◆ Text:
____________________

DAO, Repositories and Services in DDD

Victor picture Victor · Nov 12, 2013 · Viewed 29.2k times · Source

After reading several articles, I am starting to understand the difference between DAO and Repositories, but I find myself in trouble trying to understand the difference between Repositories and Services.

For putting in short terms, in the OO paradigm:

  • DAO : Class that contains the basic CRUD operations for one entity class. It has the necessary code to get or retrieve things of the underlying persistent storage system. Generally speaking, the methods receive object entities as parameters, except in the retrieve method where using a type of the Identifier is valid.

  • Repositories : In a higher level of abstraction.. as generally I have read is a kind of place where put code that handle operations over aggregate objects (objects that have child objects). It uses the DAOs to retrieve objects from the database, and in the end it exposes an interface in the domain "business" language. (But again, I think it is very valid to use data types of ids). Example : A very simple addSomething where something is a child object of the parent whose instances, btw, are managed as a whole by the Repository.

  • Services : Again, it is in a higher level of abstraction. To my humble point of view they are a good place to connect two classes that do not share parent-child relation, but is as far (in abstraction terms) as Repository. Example : The method transferCash between two bank accounts.

So, that's are my readings about, but I am asking here the above thoughts are right or not. Or how I should think. Or something that points me to really understand the difference of all this concepts.

____________________

◆ Information supplied:
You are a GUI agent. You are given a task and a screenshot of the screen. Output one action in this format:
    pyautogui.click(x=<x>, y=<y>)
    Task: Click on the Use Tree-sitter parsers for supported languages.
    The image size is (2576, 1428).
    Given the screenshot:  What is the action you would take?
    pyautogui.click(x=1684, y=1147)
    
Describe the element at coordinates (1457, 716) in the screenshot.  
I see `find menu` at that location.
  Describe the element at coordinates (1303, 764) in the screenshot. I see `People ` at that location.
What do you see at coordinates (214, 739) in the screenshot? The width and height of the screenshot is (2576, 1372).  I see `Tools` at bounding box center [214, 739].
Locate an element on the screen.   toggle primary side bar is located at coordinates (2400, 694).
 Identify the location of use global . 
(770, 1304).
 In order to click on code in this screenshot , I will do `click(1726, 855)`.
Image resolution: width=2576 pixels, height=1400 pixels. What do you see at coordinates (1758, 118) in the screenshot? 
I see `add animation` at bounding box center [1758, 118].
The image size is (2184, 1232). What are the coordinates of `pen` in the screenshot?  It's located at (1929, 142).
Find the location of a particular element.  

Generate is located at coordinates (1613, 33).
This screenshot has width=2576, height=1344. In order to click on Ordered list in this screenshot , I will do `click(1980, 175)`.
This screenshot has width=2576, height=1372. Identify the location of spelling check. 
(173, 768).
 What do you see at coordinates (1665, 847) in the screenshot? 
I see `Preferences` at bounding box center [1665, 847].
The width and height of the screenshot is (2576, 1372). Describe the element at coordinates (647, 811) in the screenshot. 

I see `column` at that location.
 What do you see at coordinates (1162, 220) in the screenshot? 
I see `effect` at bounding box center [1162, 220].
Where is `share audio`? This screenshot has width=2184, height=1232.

____________________

◆ Try it: Continue the post about DAOs, repositories and services in DDD, starting right after its last sentence.

◆ Output:
Some of the sources :

Answer

Magnus Backeus picture Magnus Backeus · Nov 12, 2013

Repositories are - like you say - an abstraction. They originate from Martin Fowler's Object Query Pattern. Both Repositories and DTOs can simplify database persistence by mapping persisted data to equivalent collection of entity objects. However, Repositories are more coarse-grained than DAOs by providing control of an entire Aggregate Root (AG) often hiding a lot of internal state from the client. DAO's on the other hand can be as fine-grained as being dedicated to a single entity object. For both Repositories and DAOs it is common to use Hibernate or other Object/Relational Mapping (ORM) Frameworks instead of writing your own implementation.

Typically, services can reside in a Service Layer and can act both as a functionality facade, anti-corruption layer and coordinator for caching & transaction. They are often a good place to conduct logging. Services coarse-grained and usecase-oriented, e.g. Service.updateCustomerAdress() or Service.sendOrder(). Repositories can be too fine-grained for clients to consume, e.g. Customer.add(…), Order.modify(…).

Repositories and DAOs have the same purpose - to persist data permanently. Services on the other hand should be ignorant of persistence and have no knowledge about your database. They usually work tightly together with domain services, repositories, domain core.